» TASKS AND EXERCISES:
**A.** Reproduce the passage of the sports column that begins with the words "How has it been" and ends with "Kardashian/Jenner pregnancy happened.".
**B.** Rewrite the listing from its first line through the line containing "coord(692,262)", keeping the requests. Multiply every coordinate in the answers by 2.6 and round each to a whole number, rounding halves up.

» PAGE TEXT:
+===+
How has it been only seven days since my last column? Since then …
— Carmelo jumped to Oklahoma City.
— LeBron and Wade reunited in Cleveland.
— The great Hugh Hefner died.
— Jimmy Kimmel killed the latest health care repeal.
— The ragtag Minnesota Twins made the playoffs.
— Tiger Woods admitted he might never come back.
— Another Kardashian/Jenner pregnancy happened.
— Young Sheldon became TV’s biggest new star.
— The NBA finally cracked down on tanking (sort of).
— Rick Pitino drowned in his own snake oil during one of the biggest college sports scandals in 60 years.
Guess what. The National Football League overpowered every story. It started in Alabama when President Donald Trump excoriated NFL players for protesting the national anthem, urged owners to “[fire] that son of a bitch,” and transformed free speech and a peaceful protest into a bonus episode of The Apprentice. Even if anyone with an IQ over 80 knew the Divider-in-Chief was exploiting patriotism (and America’s most popular sport) to distract us from a third straight Obamacare repeal blowing up, everyone lost their freaking minds. Many agreed; many didn’t agree. That’s all he needed. People are upset? Great! We were off.
The next morning, Trump doubled down by uninviting the NBA champion Warriors to the White House, followed by LeBron James ripping him in a tweet that started, “U bum.” This goes down as the bizarro version of Michael Jordan’s “Republicans buy sneakers, too” defense, as well as LeBron’s most convincing GOAT argument yet. Seven straight Finals? Three rings? Four MVPs? A realistic chance at 40,000 points? The most durable perimeter guy ever? A hairline that regenerated itself? Modern science and technology could have propelled MJ to any of those heights, but he never would have challenged a sitting president with a biting tweet that was liked more than 1.5 million times. Advantage, LeBron.
+===+
Lines of data:
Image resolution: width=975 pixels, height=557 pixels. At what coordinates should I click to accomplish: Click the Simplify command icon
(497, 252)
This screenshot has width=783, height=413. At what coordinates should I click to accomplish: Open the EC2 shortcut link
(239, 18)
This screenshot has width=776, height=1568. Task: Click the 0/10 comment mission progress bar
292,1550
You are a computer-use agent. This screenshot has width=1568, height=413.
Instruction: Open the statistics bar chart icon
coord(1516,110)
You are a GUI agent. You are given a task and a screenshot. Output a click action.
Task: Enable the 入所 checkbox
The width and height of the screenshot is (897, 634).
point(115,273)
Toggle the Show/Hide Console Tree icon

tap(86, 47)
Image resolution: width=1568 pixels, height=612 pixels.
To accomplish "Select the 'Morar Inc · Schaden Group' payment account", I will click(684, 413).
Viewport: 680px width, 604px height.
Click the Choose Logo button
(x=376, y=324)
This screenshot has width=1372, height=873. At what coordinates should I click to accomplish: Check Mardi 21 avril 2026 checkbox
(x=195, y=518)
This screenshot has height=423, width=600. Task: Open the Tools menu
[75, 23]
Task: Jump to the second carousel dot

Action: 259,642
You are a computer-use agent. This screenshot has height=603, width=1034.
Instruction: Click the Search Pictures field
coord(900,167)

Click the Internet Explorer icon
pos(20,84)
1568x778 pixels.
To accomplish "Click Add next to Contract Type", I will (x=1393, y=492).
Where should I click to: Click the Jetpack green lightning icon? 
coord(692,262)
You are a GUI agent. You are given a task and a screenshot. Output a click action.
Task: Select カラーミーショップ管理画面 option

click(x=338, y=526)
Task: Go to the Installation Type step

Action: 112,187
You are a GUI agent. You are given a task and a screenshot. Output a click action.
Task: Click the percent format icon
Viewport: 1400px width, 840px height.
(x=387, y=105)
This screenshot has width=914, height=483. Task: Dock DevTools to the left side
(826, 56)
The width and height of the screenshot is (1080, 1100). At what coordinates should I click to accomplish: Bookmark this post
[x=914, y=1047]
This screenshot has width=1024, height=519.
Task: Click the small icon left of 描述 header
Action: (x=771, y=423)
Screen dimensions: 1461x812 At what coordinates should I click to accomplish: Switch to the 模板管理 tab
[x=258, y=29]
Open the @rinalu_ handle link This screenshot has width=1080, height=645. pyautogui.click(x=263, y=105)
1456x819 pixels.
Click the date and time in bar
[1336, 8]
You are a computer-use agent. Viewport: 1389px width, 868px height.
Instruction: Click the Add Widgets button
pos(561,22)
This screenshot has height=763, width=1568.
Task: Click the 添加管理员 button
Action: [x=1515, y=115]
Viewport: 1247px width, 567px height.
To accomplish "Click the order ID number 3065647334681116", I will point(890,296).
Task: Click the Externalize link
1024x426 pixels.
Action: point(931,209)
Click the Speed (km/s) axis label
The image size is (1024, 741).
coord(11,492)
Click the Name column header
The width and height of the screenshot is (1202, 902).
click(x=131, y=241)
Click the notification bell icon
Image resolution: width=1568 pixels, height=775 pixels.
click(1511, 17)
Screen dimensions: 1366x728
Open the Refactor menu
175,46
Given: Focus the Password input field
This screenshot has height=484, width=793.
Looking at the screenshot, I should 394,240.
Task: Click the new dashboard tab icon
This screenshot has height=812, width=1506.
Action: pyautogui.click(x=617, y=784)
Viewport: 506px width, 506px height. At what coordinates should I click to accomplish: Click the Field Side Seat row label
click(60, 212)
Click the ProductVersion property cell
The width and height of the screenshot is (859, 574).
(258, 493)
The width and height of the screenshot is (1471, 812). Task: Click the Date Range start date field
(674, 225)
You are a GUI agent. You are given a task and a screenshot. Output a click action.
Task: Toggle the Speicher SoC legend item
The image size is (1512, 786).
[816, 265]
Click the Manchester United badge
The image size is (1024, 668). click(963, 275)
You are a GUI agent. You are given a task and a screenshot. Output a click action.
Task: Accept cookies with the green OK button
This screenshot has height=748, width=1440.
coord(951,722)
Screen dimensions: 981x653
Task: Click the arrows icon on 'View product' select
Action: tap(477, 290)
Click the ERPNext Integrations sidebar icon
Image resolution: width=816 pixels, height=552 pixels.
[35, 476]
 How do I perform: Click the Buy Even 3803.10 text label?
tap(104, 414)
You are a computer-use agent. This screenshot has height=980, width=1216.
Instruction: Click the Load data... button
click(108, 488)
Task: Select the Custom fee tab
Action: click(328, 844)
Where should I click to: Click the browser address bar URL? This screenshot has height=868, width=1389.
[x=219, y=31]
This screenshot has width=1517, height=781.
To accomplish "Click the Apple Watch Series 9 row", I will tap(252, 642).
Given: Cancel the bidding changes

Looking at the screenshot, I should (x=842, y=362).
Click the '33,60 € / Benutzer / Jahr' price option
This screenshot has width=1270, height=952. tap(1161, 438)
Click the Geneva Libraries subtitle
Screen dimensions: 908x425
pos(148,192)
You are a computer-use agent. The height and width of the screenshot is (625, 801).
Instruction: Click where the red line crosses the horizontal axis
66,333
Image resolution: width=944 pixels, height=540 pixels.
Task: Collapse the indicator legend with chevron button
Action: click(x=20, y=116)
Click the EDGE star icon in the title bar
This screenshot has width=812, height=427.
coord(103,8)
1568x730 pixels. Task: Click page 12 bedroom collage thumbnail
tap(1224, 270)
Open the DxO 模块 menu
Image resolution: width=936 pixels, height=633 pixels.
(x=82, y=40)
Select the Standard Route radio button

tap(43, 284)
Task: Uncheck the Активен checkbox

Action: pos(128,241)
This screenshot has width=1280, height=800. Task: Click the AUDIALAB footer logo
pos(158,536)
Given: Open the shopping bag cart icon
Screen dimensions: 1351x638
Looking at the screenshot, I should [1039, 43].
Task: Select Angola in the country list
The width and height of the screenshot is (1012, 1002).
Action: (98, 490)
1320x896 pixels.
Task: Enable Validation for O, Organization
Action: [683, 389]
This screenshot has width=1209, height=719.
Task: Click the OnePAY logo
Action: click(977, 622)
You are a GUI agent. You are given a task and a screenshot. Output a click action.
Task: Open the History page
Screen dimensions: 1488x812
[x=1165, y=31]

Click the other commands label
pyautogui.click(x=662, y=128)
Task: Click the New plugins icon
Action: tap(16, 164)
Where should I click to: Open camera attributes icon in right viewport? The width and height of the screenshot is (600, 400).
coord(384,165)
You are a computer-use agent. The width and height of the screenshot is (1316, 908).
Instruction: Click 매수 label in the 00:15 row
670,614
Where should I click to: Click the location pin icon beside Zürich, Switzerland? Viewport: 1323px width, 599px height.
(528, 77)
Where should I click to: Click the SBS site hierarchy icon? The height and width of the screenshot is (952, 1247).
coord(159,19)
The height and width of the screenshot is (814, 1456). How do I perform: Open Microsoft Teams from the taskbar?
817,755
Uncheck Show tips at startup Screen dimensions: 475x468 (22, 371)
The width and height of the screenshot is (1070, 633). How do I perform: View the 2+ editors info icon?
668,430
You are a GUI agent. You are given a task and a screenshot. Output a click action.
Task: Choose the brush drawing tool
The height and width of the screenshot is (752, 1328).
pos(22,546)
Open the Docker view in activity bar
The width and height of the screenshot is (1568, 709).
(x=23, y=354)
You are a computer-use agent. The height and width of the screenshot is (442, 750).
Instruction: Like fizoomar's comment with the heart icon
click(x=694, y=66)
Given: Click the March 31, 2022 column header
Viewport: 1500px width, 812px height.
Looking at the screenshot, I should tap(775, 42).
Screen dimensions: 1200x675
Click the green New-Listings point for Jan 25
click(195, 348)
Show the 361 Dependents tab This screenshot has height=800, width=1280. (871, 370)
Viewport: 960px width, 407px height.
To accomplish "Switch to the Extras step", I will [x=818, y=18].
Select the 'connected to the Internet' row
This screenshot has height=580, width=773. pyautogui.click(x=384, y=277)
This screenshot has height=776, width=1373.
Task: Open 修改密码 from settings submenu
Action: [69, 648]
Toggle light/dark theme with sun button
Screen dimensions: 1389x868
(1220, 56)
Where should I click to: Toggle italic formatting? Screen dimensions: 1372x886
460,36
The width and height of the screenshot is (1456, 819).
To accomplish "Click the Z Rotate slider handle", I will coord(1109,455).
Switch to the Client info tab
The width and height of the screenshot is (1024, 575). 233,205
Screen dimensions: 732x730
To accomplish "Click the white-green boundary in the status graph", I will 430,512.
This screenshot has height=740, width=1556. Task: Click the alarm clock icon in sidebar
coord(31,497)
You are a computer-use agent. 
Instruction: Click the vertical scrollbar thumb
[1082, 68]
+===+
» THE REPLIES:
**A.**
How has it been only seven days since my last column? Since then …
— Carmelo jumped to Oklahoma City.
— LeBron and Wade reunited in Cleveland.
— The great Hugh Hefner died.
— Jimmy Kimmel killed the latest health care repeal.
— The ragtag Minnesota Twins made the playoffs.
— Tiger Woods admitted he might never come back.
— Another Kardashian/Jenner pregnancy happened.

**B.**
Image resolution: width=975 pixels, height=557 pixels. At what coordinates should I click to accomplish: Click the Simplify command icon
(1292, 655)
This screenshot has width=783, height=413. At what coordinates should I click to accomplish: Open the EC2 shortcut link
(621, 47)
This screenshot has width=776, height=1568. Task: Click the 0/10 comment mission progress bar
759,4030
You are a computer-use agent. This screenshot has width=1568, height=413.
Instruction: Open the statistics bar chart icon
coord(3942,286)
You are a GUI agent. You are given a task and a screenshot. Output a click action.
Task: Enable the 入所 checkbox
The width and height of the screenshot is (897, 634).
point(299,710)
Toggle the Show/Hide Console Tree icon

tap(224, 122)
Image resolution: width=1568 pixels, height=612 pixels.
To accomplish "Select the 'Morar Inc · Schaden Group' payment account", I will click(1778, 1074).
Viewport: 680px width, 604px height.
Click the Choose Logo button
(x=978, y=842)
This screenshot has width=1372, height=873. At what coordinates should I click to accomplish: Check Mardi 21 avril 2026 checkbox
(x=507, y=1347)
This screenshot has height=423, width=600. Task: Open the Tools menu
[195, 60]
Task: Jump to the second carousel dot

Action: 673,1669
You are a computer-use agent. This screenshot has height=603, width=1034.
Instruction: Click the Search Pictures field
coord(2340,434)

Click the Internet Explorer icon
pos(52,218)
1568x778 pixels.
To accomplish "Click Add next to Contract Type", I will (x=3622, y=1279).
Where should I click to: Click the Jetpack green lightning icon? 
coord(1799,681)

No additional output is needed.